Christine Peltier : Est-ce que la croissance a été stabilisée? Oui, depuis le deuxième trimestre 2016, la croissance s’est stabilisée à 6,7/6,8%. Cependant, l’efficacité de la politique monétaire est fortement dégradée par rapport à il y a quelques années, c’est-à-dire que le supplément de dette nécessaire pour générer un point de PIB s’est fortement accru.

Et les risques de crédit en Chine continuent d’augmenter. Le ratio de dette sur PIB a encore augmenté en 2016. Cette augmentation est notamment tirée par les crédits offerts par des institutions du « shadow banking ». Et donc sur ce plan-là, on peut dire que la banque centrale a encore un problème à régler.

Depuis quelques temps, elle complète ses actions de politique monétaire par des mesures macro-prudentielles, qui doivent permettre aux autorités et aux institutions financières de mieux gérer les risques. Nous pouvons donc espérer que la qualité des nouveaux crédits pourra s’améliorer si, évidemment, la banque centrale persiste dans cette voie.

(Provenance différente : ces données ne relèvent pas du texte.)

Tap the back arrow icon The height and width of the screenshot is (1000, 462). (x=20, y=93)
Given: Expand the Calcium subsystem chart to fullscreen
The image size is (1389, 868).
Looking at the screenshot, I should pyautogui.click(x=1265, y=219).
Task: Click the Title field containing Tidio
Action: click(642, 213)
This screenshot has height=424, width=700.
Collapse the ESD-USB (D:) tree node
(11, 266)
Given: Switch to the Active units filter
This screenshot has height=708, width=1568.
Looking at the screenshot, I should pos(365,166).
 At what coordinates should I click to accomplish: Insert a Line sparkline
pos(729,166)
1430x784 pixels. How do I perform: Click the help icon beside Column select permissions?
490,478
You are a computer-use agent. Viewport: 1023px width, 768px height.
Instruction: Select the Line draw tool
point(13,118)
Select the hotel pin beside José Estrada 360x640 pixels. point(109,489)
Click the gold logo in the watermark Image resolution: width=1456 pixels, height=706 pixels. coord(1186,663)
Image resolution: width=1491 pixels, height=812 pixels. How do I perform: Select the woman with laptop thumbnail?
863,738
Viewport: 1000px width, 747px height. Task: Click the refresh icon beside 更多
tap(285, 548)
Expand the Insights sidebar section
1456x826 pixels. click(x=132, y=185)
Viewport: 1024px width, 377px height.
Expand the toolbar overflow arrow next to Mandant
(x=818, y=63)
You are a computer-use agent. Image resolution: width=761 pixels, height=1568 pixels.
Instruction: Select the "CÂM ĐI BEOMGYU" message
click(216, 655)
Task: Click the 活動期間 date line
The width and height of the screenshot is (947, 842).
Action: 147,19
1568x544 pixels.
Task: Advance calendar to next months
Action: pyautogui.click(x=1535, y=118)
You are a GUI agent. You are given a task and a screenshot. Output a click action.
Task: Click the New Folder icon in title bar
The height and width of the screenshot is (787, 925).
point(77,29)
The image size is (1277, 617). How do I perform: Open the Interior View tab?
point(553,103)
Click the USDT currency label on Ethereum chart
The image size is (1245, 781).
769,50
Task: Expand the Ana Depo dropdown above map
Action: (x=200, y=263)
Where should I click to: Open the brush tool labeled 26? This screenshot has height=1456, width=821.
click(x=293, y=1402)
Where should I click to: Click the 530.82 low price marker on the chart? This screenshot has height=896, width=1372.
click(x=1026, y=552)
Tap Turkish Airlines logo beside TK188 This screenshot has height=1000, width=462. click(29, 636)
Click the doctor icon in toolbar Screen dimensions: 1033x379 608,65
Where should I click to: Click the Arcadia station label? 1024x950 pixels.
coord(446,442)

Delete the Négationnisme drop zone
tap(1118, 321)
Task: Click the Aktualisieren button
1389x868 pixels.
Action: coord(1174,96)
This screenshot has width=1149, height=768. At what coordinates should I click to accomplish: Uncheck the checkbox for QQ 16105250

François Doux : Merci, dans un instant la conclusion de William de Vijlder.

François Doux : Pour conclure, nous retrouvons donc le chef économiste William de Vijlder. Après ce tour d’horizon des politiques monétaires dans le monde, je vais vous poser une question un petit peu iconoclaste : quel est le métier le plus compliqué ? Celui d’économiste, qui fait des prévisions, comme vous, ou celui de banquier central dont on vient de parler qui, lui, prend des décisions ?

William de Vijlder : Excellente question. Devinez ma réponse. Je pense qu’un banquier central a un gros avantage par rapport à un économiste : il sait ce qu’il va décider demain. Un économiste passe pas mal de temps à essayer de comprendre les messages parfois très implicites des banquiers centraux, afin de deviner quel va être le prochain mouvement des taux. En même temps, les banquiers centraux et les économistes sont face à un monde en transformation profonde. Et cette transformation trouve son origine dans plusieurs facteurs : de nouveaux modèles d’offre dans l’économie, de distribution, la transformation technologique, le vieillissement de la population, la globalisation, etc. Tous ces éléments font que les relations comportementales ont beaucoup évolué. Par exemple, la relation entre croissance et inflation. Du coup, le travail d’un prévisionniste est tout de même devenu nettement plus difficile que par le passé.  

François Doux : Oui, et l’autre avantage est que le banquier central peut lire toute la recherche, y compris la vôtre.

William de Vijlder : J’espère qu’ils la lisent effectivement.

François Doux : Merci beaucoup William de Vijlder. On se retrouve dans un mois pour un nouveau numéro d’EcoTV.